Telespazio UK is the prime contractor to ESA for the project and will be working with strong and expert sub-contractors, Cranfield University and Spirent Communications.
Global Navigation Satellite Systems (GNSS) have become the primary means of navigation and source of Position, Navigation and Timing (PNT) information for almost all modes of transport, general navigation and for timing purposes.
Yet, all GNSS are vulnerable to natural interference, deliberate and accidental jamming and spoofing.
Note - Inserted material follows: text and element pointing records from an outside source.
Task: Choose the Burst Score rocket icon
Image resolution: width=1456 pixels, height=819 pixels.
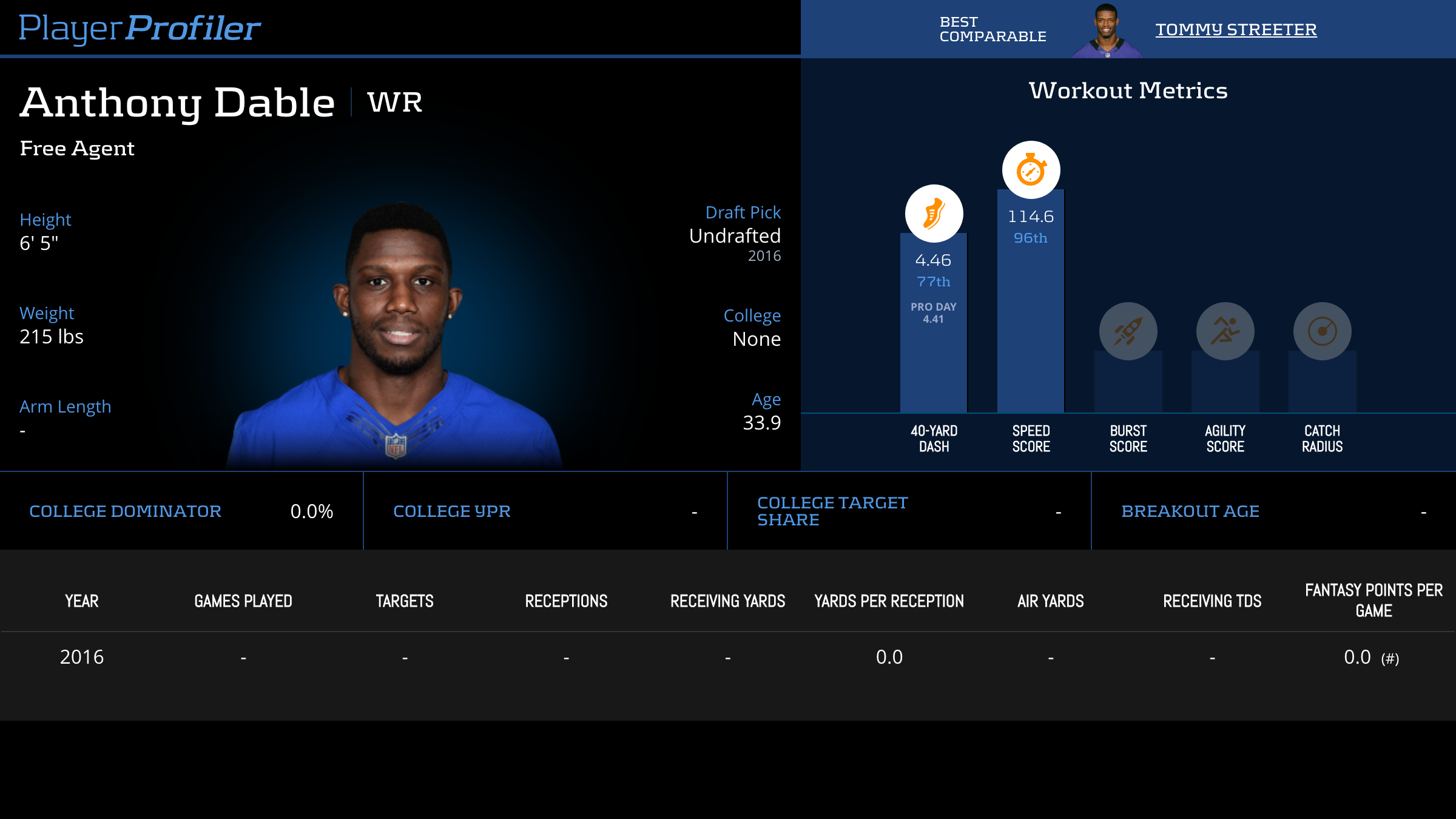Action: tap(1128, 331)
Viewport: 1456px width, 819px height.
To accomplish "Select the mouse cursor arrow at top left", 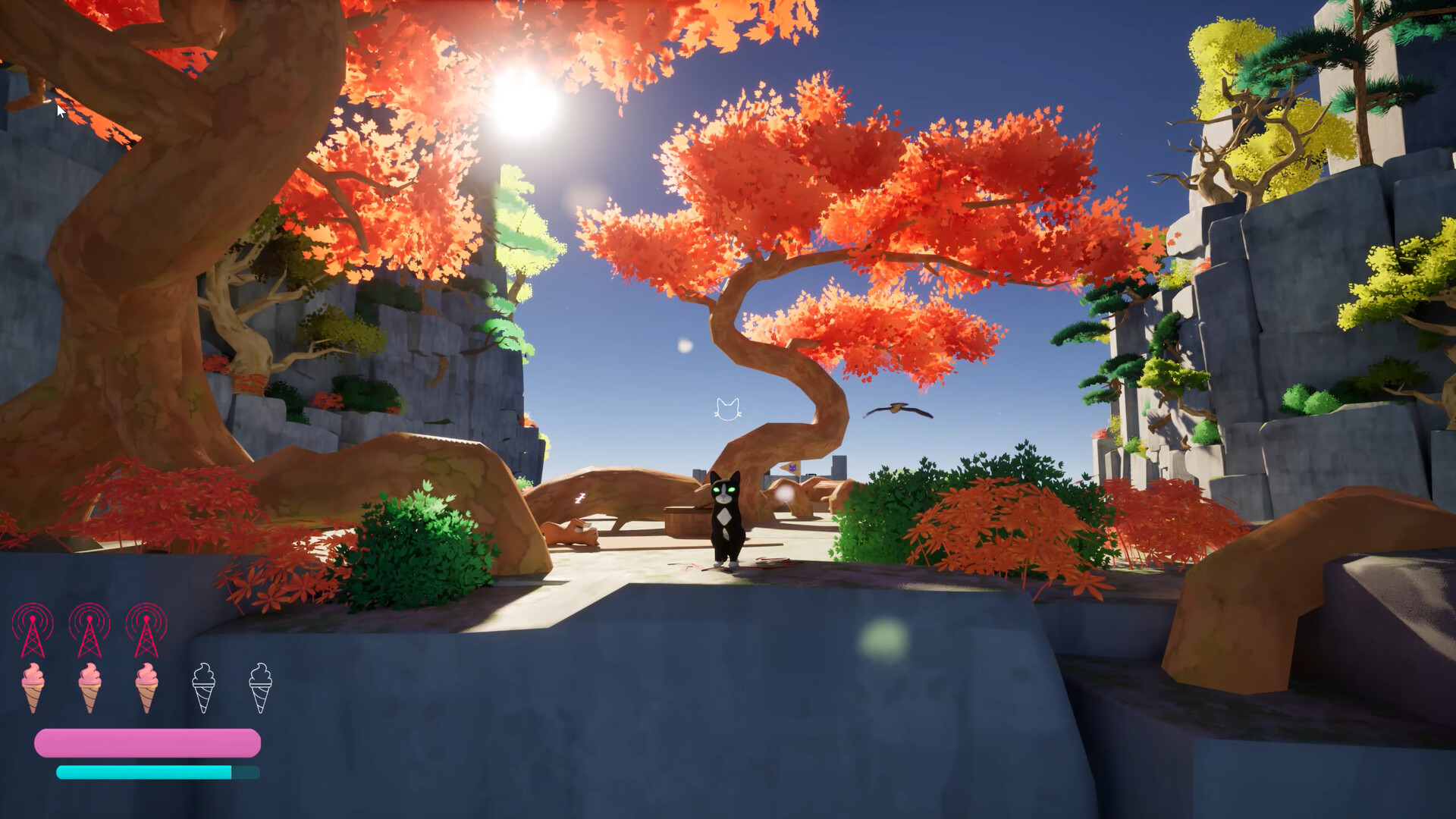I will [x=61, y=111].
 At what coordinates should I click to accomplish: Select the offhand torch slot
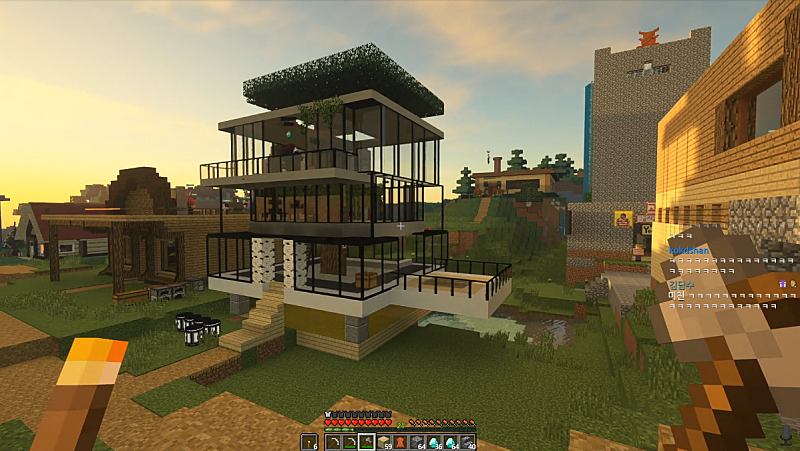[309, 442]
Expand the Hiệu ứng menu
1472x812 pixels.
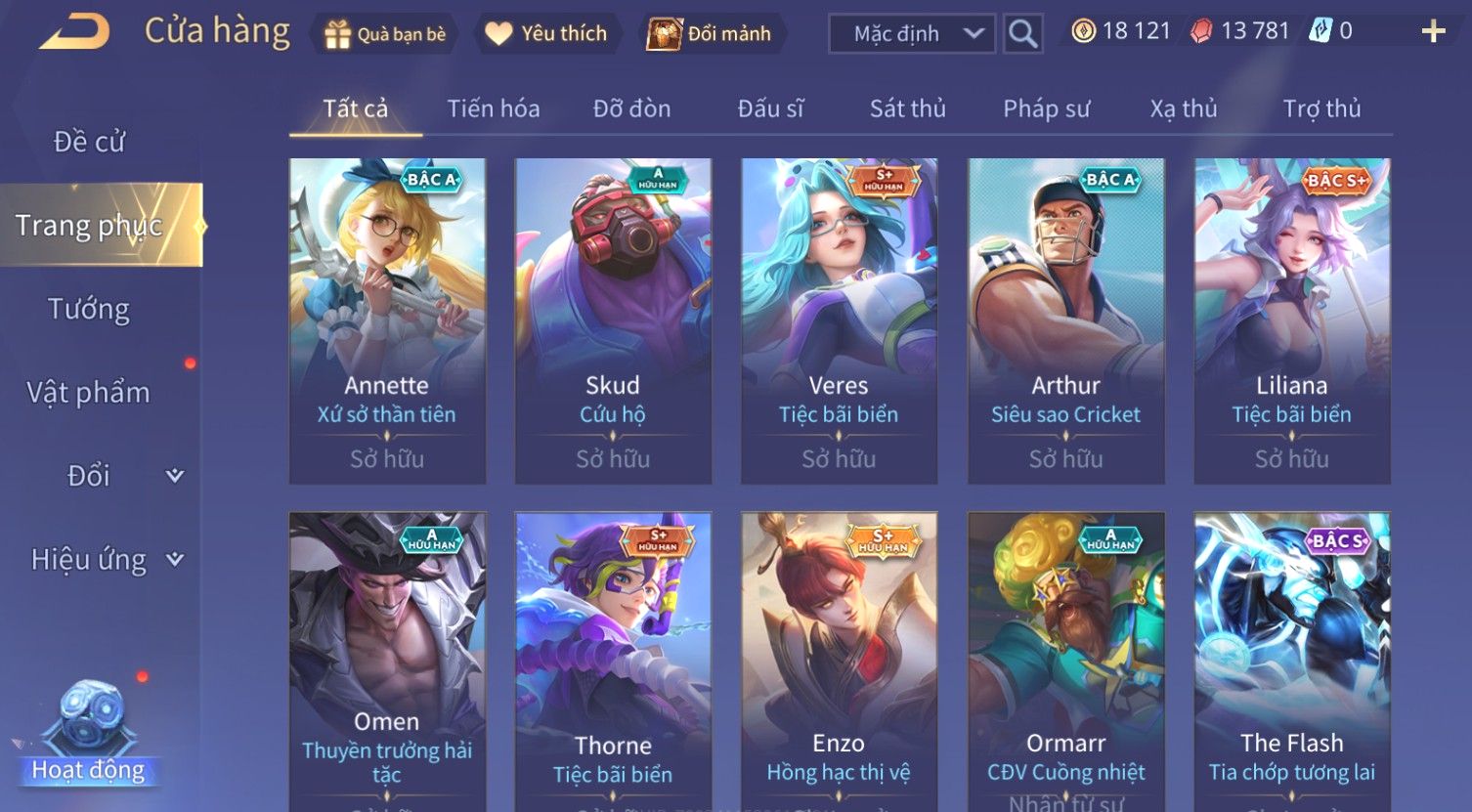tap(106, 560)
Moreover, because of the geometry of GNSS flying in Medium Earth Orbit and the number of satellites in the constellation, there are other issues.
Where users are operating in so-called “urban canyons”, or within dense vegetation, or in deep valleys for instance, they can have a limited view of the satellites and hence have trouble calculating a position.
Clearly, this is unacceptable when operating a safety critical service, such as operating Autonomous Vehicles in public areas or when other safety parameters are paramount.
To tackle these challenging problems, the VTL4AV project will utilise the strong alliance and experience of our consortium to design and develop a Receiver implementing “Vector Tracking Loops” (VTL) techniques. It will also create a fault detection and isolation strategy to ensure integrity in urban environments, whilst supporting multiple GNSS constellations.
The benefits of this architecture will be demonstrated in both simulated environments and in a real environment such as the City of London where urban canyons, signal masking, interference and multipath can be expected.
“This is a great opportunity for us to be part of this important ESA project which will build on the work that has already been done within the Alternative-PNT arena, especially with new GNSS receiver concepts. We are pleased to be leading such a strong team and look forward to developing a proof of concept that will help provide position resiliency in vehicle autonomy, potentially making a difference to our daily lives in the future”.